Jamieson, who is the Elizabeth Ware Packard Professor of Communication at the University of Pennsylvania’s Annenberg School for Communication, will present a talk at the USC Annenberg School on March 5 on how Russian trolls and hackers exploited the U.S. news media and social media to sow discord, undermine Hillary Clinton’s presidential candidacy, and bolster Donald Trump’s electoral prospects. She also will consider how the United States can minimize its vulnerabilities to future electoral intrusions by foreign actors. In November, Jamieson wrote an op-ed in The Washington Post titled “Could Russian trolls have helped elect Donald Trump?”

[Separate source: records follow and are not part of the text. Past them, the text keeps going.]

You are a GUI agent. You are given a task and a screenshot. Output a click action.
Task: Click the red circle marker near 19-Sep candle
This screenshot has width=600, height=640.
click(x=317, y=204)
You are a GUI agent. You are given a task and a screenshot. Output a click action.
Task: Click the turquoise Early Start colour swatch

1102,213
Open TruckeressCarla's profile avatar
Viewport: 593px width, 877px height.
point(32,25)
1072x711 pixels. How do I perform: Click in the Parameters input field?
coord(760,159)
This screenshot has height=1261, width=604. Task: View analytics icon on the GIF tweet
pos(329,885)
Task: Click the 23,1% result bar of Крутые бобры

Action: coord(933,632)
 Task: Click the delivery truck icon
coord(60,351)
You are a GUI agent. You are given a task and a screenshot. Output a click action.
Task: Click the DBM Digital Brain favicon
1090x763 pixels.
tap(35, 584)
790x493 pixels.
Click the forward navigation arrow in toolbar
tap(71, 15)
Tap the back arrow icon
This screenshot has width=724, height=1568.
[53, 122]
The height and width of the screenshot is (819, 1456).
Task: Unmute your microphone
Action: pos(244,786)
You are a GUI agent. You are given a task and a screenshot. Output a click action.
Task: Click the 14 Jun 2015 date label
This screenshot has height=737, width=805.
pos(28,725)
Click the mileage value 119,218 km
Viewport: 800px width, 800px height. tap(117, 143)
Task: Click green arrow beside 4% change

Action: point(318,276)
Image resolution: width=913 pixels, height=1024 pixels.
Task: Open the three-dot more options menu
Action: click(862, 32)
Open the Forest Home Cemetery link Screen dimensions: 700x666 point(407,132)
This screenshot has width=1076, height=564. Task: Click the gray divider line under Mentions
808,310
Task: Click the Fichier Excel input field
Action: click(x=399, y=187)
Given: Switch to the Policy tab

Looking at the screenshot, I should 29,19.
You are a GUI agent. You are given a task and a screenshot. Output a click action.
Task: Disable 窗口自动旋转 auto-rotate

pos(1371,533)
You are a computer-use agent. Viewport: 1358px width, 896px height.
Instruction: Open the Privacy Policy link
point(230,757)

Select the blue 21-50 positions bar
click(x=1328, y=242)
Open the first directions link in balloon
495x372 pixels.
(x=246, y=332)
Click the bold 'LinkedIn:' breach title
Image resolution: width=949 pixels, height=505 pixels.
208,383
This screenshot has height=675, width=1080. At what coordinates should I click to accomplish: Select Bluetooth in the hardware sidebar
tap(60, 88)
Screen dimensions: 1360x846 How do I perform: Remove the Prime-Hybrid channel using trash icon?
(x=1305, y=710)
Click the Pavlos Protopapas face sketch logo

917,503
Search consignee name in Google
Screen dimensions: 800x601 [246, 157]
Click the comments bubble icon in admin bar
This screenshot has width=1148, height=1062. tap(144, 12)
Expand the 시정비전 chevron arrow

Kathleen Hall Jamieson, recipient of the 2018 Ev Rogers Award
Kathleen Hall Jamieson

The award honors the late Everett M. Rogers, a professor and associate dean at USC’s Annenberg School who developed the diffusion of innovation theory, which seeks to explain how ideas are spread among people. Rogers introduced the term “early adopters.”

Past recipients of the Ev Rogers Award include MIT professor Sherry Turkle, a scholar of technology’s impact on society and author; Harvard Business School professor Rosabeth Moss Kanter; Duncan Watts, a principal researcher at Microsoft Research; Martine Bouman, scientific director and founder of the Center for Media & Health, in the Netherlands; and Stanford sociology professor Mark Granovetter.

Jamieson is the author or co-author of 15 books, including “Packaging the Presidency,” “Eloquence in an Electronic Age,” “Spiral of Cynicism,” “Dirty Politics,” and “Presidents Creating the Presidency.”

Updated October 9, 2018 to include video from the talk and award ceremony on March 5, 2018. Original post January 30, 2018.